Instead of guessing who to target, review your past positive interactions. Identify common characteristics among responsive and appreciative clients to build a data-informed profile of who you should be approaching next.
To define Ideal Customer Profiles (ICPs), go beyond analyzing past data. Use the Analytic Hierarchy Process (AHP), a statistical method where the executive team weights criteria and scores potential markets. This forces a rigorous, data-driven prioritization of the most promising customer segments.
Founders often believe their ICP is a theoretical construct for their website and pitch decks. In reality, a company's true ICP is determined by the customers the sales team is actively pursuing and successfully closing, which can reveal a critical disconnect from the intended strategy.
Stop defining your Ideal Customer Profile with abstract firmographics. Instead, feed context from your best closed-won deals into an AI and ask it to find public data that signaled their specific pain *before* they engaged you. This reverse-engineers a truly effective, data-driven targeting model.
Executive teams often create an ICP based on a 'wishlist' of big logos. The most accurate ICP is actually found by analyzing your first-party CRM data. Examining patterns across both close-won and close-lost deals reveals surprising truths about which customer segments are actually the best fit for your solution.

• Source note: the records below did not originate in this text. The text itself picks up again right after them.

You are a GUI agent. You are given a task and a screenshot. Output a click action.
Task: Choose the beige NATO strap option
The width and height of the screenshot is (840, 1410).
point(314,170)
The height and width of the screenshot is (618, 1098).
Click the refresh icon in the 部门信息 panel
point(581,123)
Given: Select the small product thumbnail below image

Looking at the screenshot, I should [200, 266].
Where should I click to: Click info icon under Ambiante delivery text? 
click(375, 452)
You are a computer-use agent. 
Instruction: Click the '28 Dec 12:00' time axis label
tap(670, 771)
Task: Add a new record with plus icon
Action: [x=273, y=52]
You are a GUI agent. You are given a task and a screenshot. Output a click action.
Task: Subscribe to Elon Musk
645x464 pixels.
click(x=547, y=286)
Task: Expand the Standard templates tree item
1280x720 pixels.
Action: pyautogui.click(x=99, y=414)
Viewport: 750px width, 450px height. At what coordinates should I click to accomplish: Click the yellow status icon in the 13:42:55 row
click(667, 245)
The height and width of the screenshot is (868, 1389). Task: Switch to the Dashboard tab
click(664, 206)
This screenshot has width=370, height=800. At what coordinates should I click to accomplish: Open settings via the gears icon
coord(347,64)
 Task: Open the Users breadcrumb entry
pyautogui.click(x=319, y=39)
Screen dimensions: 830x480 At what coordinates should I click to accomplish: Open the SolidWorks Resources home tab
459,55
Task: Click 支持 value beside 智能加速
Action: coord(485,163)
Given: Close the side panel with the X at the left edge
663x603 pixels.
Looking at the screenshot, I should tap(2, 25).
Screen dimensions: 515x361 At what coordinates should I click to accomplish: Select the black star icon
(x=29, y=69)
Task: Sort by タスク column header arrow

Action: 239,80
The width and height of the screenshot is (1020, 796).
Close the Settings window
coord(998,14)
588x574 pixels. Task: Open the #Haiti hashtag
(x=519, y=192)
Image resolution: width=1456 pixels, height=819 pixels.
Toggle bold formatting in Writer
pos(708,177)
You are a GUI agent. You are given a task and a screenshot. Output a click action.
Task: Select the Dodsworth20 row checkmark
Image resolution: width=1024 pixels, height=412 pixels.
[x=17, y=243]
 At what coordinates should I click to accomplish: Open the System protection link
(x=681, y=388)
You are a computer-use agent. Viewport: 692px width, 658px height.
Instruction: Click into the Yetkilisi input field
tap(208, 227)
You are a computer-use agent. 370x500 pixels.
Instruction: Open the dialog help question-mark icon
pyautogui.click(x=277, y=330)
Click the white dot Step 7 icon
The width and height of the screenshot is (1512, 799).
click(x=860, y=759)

Rear-view attribution is flawed because markets, ICPs, and competitors constantly change. A more effective approach is to identify common traits among your best current customers and actively seek more prospects who fit that evolving profile.
Ditch the aspirational "Ideal Client Profile," which represents a rare, perfect-world scenario. Instead, build a "Target Client Profile" that defines which customers will perceive the most meaningful value from your offering. This provides a realistic, operational benchmark for qualifying leads.
Many businesses fail by creating an offer and then searching for a customer. The correct sequence is to first deeply understand and select your ideal customer segment. Only then can you reverse-engineer an offer that resonates perfectly.
Don't just target the same job titles as your best customers. Dig deeper into the buyer's professional history (e.g., a COO with a 20-year sales background). This backstory is often the true indicator of an ideal fit, allowing for more precise and effective targeting.
Instead of theorizing about their Ideal Customer Profile, Assembled's first GTM hire created a list of all existing customers. By looking for patterns and creating groups based on traits like tech stack (Zendesk), agent count (20-200), and channel complexity, a data-driven, highly specific ICP emerged organically.
Instead of broad surveys, interview 10-12 satisfied customers who signed up in the last few months. Their fresh memory of the problem and evaluation phases provides the most accurate insights into why people truly buy your product, allowing you to find patterns and replicate success.